Mariana parou para pensar. Sua mãe, suas tias... 4 ou 5 filhos, partos mal assistidos, uma tinha incontinência urinária, outra sofria de endometriose, outra, com ovários policísticos.

“Todas as doenças são psicossomáticas” – lera ela num site na Internet. “Tudo começa no sentimento, na emoção.”

 Sabia que sua tia sonhara, na infância, em ser pianista. Mas como? Até conseguiu estudar um pouco de música num conservatório, com uma bolsa. Mas logo foi trabalhar na grande indústria que dominava o bairro e, pouco tempo depois, viu sua mãe adoecer. Suas outras irmãs já estavam casadas, em casa só ela de mulher, além da mãe agora doente, o pai e o irmão jamais pegaram numa vassoura ou num frasco de lava louça... e não seria agora... Assim, o piano foi devidamente esquecido e sepultado.

Sua outra tia, antes de se casar, fôra Miss. Ganhara o concurso do clube de futebol do bairro e chegou a ficar em segundo lugar no Miss São Paulo. Recebera, então, vários convites: desde para posar para revistas até para ser bailarina, como figurante, num programa de uma pequena TV. “—Escândalo!” – vociferou a família “– Moça direita não vai dançar seminua na televisão!”

Trataram logo de casar a tal candidata a Miss, para que esta se reduzisse ao que, afinal, dela era esperado: mãe, esposa submissa (“muitas vezes, agredida” – pensa Mariana) e dona de casa (“mas não do seu próprio nariz” – concluem os pensamentos de Mariana).

Assim, para escapar da mesmice do destino das mulheres de sua classe social, às vésperas do casório e com a casa (o puxadinho no quintal) quase pronta, Mariana disse – como o Operário Em Construção do Poeta Vinicius de Moraes – não! Não.

 Hoje, duas décadas depois dessa história, Mariana é executiva numa grande empresa internacional. Ganha muito mais do que sua família inteira junta. Não fôra fácil. Mas ela vencera! Estudara, se formara, fora trabalhar para pagar a faculdade pequena da periferia (entrara na USP, mas não pudera cursar: era longe demais de casa e o dinheiro para a condução não existia...), arrumara um bom emprego e, enquanto suas amigas, torravam seus salários em roupas, algum cinema, alguma balada, Mariana vivera como freira.

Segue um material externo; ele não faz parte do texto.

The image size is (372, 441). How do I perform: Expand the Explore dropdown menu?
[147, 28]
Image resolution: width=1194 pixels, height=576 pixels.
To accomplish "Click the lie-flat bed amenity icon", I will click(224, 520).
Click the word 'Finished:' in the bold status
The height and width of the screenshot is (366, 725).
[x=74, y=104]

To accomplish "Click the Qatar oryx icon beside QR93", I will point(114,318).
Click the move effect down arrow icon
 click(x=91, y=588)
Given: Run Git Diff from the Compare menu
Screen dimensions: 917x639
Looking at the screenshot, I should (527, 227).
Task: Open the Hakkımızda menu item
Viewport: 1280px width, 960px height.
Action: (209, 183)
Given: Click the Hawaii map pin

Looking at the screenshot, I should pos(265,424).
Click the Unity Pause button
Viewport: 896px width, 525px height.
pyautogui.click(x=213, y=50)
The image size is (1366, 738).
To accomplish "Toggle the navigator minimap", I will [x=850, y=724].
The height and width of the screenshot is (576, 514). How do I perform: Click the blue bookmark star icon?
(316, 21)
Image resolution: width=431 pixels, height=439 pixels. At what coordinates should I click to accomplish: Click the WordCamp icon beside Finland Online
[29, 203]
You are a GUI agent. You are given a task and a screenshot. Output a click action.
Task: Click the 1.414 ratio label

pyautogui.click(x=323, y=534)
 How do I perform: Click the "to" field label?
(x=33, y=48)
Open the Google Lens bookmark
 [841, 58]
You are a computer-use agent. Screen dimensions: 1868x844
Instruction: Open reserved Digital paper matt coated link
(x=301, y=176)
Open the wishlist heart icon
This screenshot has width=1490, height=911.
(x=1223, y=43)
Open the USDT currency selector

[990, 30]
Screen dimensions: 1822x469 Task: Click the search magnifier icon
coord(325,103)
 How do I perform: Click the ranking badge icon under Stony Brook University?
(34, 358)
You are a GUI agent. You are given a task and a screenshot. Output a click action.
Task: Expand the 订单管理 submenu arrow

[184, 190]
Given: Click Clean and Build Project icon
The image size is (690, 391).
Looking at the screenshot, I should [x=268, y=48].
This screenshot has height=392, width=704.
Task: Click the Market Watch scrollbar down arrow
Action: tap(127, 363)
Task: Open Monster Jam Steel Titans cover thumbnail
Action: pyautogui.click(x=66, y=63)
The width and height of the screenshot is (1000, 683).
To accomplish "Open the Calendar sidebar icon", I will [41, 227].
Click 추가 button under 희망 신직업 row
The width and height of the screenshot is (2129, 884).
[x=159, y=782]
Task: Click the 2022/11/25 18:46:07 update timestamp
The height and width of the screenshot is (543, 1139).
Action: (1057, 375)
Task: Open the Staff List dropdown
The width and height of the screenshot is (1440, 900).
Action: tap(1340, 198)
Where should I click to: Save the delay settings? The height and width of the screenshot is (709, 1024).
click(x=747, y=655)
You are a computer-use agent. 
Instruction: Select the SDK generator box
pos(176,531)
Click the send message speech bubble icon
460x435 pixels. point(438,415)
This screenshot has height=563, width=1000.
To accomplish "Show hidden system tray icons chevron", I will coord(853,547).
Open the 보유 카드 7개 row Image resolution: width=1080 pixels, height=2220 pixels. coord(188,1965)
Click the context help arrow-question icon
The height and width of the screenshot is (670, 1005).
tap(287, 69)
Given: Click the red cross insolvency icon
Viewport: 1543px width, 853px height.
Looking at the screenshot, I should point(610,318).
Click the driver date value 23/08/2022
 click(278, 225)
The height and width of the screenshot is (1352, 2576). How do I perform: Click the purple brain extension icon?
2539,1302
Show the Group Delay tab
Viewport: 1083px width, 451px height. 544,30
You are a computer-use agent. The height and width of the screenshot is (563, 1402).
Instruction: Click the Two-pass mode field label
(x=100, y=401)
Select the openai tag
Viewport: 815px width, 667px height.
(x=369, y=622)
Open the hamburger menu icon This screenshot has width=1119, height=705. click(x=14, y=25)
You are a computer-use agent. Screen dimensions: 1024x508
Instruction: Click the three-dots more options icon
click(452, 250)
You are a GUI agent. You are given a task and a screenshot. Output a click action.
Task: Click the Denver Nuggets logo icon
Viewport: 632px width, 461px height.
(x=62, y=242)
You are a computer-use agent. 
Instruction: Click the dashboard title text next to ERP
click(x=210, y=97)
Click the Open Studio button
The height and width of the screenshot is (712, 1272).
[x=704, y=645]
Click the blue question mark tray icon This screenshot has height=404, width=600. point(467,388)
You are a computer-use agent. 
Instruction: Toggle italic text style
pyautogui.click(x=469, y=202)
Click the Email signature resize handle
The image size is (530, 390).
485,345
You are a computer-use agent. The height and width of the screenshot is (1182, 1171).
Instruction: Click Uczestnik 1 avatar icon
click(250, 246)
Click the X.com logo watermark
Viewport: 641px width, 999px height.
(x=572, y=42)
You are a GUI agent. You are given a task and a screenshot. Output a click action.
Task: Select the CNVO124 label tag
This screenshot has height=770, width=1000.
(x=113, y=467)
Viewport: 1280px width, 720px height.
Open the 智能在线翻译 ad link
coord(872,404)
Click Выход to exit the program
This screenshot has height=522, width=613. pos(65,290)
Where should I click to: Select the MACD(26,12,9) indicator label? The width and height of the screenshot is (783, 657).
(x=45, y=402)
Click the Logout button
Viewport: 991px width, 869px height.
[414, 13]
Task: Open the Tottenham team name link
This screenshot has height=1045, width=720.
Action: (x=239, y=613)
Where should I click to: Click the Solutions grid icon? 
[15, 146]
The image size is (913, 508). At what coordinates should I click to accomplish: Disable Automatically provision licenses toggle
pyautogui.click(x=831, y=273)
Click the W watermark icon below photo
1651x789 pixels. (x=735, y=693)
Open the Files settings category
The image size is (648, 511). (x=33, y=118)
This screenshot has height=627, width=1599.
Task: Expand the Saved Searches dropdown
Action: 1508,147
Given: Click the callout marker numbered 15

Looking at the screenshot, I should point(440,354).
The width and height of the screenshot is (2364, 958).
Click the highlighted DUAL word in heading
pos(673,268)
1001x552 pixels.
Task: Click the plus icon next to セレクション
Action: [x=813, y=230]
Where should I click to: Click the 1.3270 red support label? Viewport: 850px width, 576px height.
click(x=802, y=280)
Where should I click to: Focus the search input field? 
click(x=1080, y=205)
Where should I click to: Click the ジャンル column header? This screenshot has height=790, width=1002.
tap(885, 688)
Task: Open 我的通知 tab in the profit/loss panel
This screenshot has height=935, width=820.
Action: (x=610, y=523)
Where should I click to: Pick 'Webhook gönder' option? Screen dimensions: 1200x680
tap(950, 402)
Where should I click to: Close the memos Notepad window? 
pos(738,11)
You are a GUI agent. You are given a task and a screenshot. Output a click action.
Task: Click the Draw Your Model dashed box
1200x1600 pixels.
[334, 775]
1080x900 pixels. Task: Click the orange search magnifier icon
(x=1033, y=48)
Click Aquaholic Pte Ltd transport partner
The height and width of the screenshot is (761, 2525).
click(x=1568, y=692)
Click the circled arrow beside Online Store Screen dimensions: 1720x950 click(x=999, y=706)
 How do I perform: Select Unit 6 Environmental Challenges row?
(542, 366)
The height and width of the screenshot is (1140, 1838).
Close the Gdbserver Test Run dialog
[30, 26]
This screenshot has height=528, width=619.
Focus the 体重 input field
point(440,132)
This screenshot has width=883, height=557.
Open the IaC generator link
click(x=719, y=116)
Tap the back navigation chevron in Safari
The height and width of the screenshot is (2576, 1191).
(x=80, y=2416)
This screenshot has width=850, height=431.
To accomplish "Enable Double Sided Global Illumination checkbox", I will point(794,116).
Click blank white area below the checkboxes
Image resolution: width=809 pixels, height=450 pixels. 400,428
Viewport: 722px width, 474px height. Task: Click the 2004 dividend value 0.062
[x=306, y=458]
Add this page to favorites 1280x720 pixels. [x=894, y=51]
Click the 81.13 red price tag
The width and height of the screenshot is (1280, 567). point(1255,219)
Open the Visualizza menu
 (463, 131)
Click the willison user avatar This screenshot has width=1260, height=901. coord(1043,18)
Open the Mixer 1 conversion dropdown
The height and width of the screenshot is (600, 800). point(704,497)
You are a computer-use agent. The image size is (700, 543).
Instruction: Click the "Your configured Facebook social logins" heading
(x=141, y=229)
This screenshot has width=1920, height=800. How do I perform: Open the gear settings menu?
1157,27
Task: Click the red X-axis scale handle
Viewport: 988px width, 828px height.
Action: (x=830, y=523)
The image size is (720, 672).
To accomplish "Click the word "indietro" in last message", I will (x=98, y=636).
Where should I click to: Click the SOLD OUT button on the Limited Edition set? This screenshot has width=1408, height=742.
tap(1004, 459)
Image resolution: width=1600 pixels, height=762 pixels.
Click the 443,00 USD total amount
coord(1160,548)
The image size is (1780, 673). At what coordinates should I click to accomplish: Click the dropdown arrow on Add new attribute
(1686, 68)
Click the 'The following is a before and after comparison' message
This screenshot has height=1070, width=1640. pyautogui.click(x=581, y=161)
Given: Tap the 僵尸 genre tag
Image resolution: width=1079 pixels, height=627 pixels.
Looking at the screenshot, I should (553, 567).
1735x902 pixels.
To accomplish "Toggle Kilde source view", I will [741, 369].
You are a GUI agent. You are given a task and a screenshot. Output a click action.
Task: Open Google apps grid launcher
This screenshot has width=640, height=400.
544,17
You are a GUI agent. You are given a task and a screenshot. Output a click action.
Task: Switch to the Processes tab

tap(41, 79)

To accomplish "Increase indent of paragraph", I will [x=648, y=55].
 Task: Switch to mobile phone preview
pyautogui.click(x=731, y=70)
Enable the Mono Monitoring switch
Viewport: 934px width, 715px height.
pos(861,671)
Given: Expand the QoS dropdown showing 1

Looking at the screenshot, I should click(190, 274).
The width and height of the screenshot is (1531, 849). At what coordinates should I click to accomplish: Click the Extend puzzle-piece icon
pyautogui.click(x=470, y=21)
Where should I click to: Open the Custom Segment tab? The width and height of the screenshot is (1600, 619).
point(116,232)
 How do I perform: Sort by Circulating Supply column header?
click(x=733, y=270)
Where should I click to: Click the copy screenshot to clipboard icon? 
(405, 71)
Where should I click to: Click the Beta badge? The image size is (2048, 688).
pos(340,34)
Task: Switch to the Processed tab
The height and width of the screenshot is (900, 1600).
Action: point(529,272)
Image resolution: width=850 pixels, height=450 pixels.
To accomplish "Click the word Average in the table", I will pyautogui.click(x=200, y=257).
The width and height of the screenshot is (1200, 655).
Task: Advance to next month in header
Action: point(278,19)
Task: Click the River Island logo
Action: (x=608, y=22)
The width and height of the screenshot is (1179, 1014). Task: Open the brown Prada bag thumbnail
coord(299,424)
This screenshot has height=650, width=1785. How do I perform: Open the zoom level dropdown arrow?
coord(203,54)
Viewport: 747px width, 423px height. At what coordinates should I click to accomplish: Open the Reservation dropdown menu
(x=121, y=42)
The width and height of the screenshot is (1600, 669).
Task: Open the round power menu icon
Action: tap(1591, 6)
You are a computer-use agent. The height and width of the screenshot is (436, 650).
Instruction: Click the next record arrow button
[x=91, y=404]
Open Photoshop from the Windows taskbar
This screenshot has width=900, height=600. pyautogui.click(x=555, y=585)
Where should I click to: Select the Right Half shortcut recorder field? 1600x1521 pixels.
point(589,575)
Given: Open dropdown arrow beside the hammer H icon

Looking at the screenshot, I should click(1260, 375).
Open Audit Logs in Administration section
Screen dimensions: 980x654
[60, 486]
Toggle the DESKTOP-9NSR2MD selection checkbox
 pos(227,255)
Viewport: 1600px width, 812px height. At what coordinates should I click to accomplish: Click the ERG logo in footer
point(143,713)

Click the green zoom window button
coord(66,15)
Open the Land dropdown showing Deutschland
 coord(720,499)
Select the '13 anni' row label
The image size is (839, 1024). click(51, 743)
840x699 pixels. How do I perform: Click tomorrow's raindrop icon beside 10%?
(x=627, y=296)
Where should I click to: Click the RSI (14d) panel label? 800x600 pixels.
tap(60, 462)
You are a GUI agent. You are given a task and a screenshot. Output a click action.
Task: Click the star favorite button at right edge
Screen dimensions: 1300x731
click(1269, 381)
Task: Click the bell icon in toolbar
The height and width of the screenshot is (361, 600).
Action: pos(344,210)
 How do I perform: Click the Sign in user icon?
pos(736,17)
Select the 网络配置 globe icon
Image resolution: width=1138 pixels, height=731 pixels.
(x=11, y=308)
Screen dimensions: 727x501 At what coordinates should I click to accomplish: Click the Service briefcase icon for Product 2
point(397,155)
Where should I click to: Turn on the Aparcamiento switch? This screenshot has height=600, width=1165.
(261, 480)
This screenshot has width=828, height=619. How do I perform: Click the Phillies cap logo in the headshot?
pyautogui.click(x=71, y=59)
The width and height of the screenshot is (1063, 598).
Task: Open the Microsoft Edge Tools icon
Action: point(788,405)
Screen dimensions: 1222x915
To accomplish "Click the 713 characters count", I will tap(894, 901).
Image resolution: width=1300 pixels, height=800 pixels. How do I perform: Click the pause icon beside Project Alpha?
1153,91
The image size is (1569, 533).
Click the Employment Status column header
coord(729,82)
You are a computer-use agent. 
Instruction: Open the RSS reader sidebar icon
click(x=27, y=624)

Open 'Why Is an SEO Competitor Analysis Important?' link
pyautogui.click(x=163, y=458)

 Passara anos apenas trabalhando e estudando à noite e ainda, como a filha solteira, ajudando a mãe nas lidas domésticas. Inteligente, logo percebera que a leitura era um dos melhores hábitos que podia cultivar. Fez cursos. Todos os que fossem gratuitos, pela Internet ou presencialmente. Aprendeu, no ciber café do bairro, a dominar os programas de computador. Um dia, pôde comprar um laptop e não parou mais. Depois vieram os celulares.

Tudo, para Mariana, era oportunidade de crescimento, de adquirir conhecimento.

 Seu trabalho atual permitiu-lhe, antes da Pandemia, conhecer inúmeros países. Realizou seu sonho.

 Agora, aos 40 e poucos anos de idade, ela vai sim, uma vez por ano, à sua ginecologista, fazer a sua prevenção de rotina. Mas, nunca, nunca mesmo, teve doença alguma, nem uma simples cólica menstrual. Amor? Tem alguns. Nenhum é dono dela.